Unrestricted File Upload

Level: Practitioner

Today we will solve Portswigger’s “Web shell upload via extension blacklist bypass” lab from their file upload vulnerability series.

This is the information that we have before starting:

This lab contains a vulnerable image upload function. Certain file extensions are blacklisted, but this defense can be bypassed due to a fundamental flaw in the configuration of this blacklist. To solve the lab, upload a basic PHP web shell, then use it to exfiltrate the contents of the file /home/carlos/secret. Submit this secret using the button provided in the lab banner. You can log in to your own account using the following credentials: wiener:peter

Okay, let’s go! Also, don’t forget to run Burp, we will need that very soon.

First, let’s log in with the credentials wiener:peter. On the “My account” page we can see a place for uploading an avatar.

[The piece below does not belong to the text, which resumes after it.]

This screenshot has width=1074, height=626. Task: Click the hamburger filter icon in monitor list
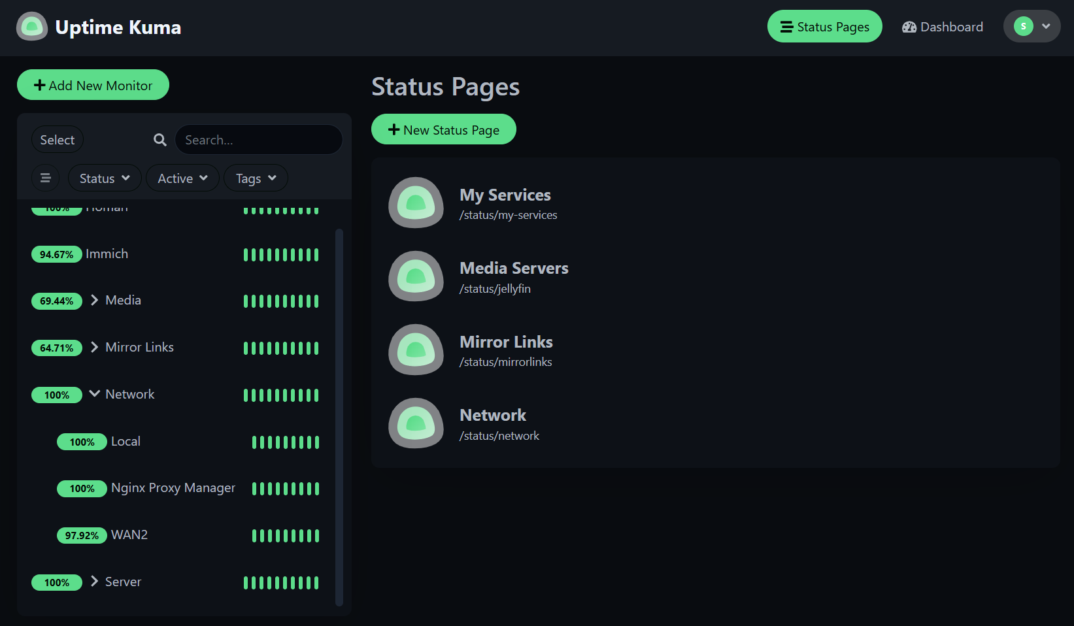[x=46, y=178]
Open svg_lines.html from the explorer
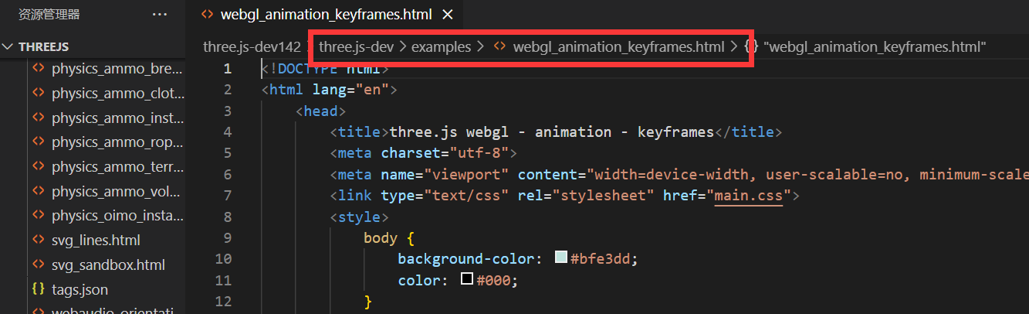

Since we’re doing a file upload vulnerability lab, then this is where the magic happens!

As our goal is to get the contents of the file /home/carlos/secret, let’s create a basic PHP web shell that allows us to do just that, such as:

<?php echo file_get_contents('/home/carlos/secret'); ?>

You can name it whatever you want, I went with shelly.php. Let’s try to upload it and see what happens. This is the response that we get:

Let’s head on to Burp, check HTTP history and find the request that was used to attempt to upload the file - that would be POST /my-account/avatar. When we take a look at the response to this request, we can see that we are dealing with an Apache server. Let’s forward the request to Repeater.

Apache uses a configuration file called .htaccess which provides a way to make configuration changes on a per-directory basis. The Apache HTTP server tutorial recommends avoiding the use of .htaccess files and brings out security as one of the reasons for that. “You are permitting users to modify server configuration,” it says. “It may result in changes over which you have no control,” it says. Sounds perfect, let’s try to exploit that!

Let’s try to smuggle in our PHP web shell with a different extension. What we are going to do is tell the .htaccess file that we want to add a file extension (an arbitrary one, I used .lol) that would be run as PHP - it means that the extension should be associated with the MIME type application/x-httpd-php.

So we need to make three changes to the Burp request:

  1. Change the value of the filename parameter from shelly.php to .htaccess.

  2. Change the value of the Content-Type header from application/octet-stream to text/plain.

  3. Replace the contents of our shell with the following Apache directive:

     AddType application/x-httpd-php .lol
    

This is what it looks like:

When we send the request, the file is uploaded successfully. Now let’s try out the new extension!

Let’s go back to the original POST /my-account/avatar request. Everything else remains the same, we only need to change the file extension, so our file name goes from shelly.php to shelly.lol, and we are able to upload it with the following response:

When we go back to the “My account” page with Burp running, then Burp’s HTTP history reveals us the location of the webshell which is /files/avatars/shelly.lol

Now let’s check the response to this request and there we can see the contents of /home/carlos/secret that we needed to solve the lab. Hooray!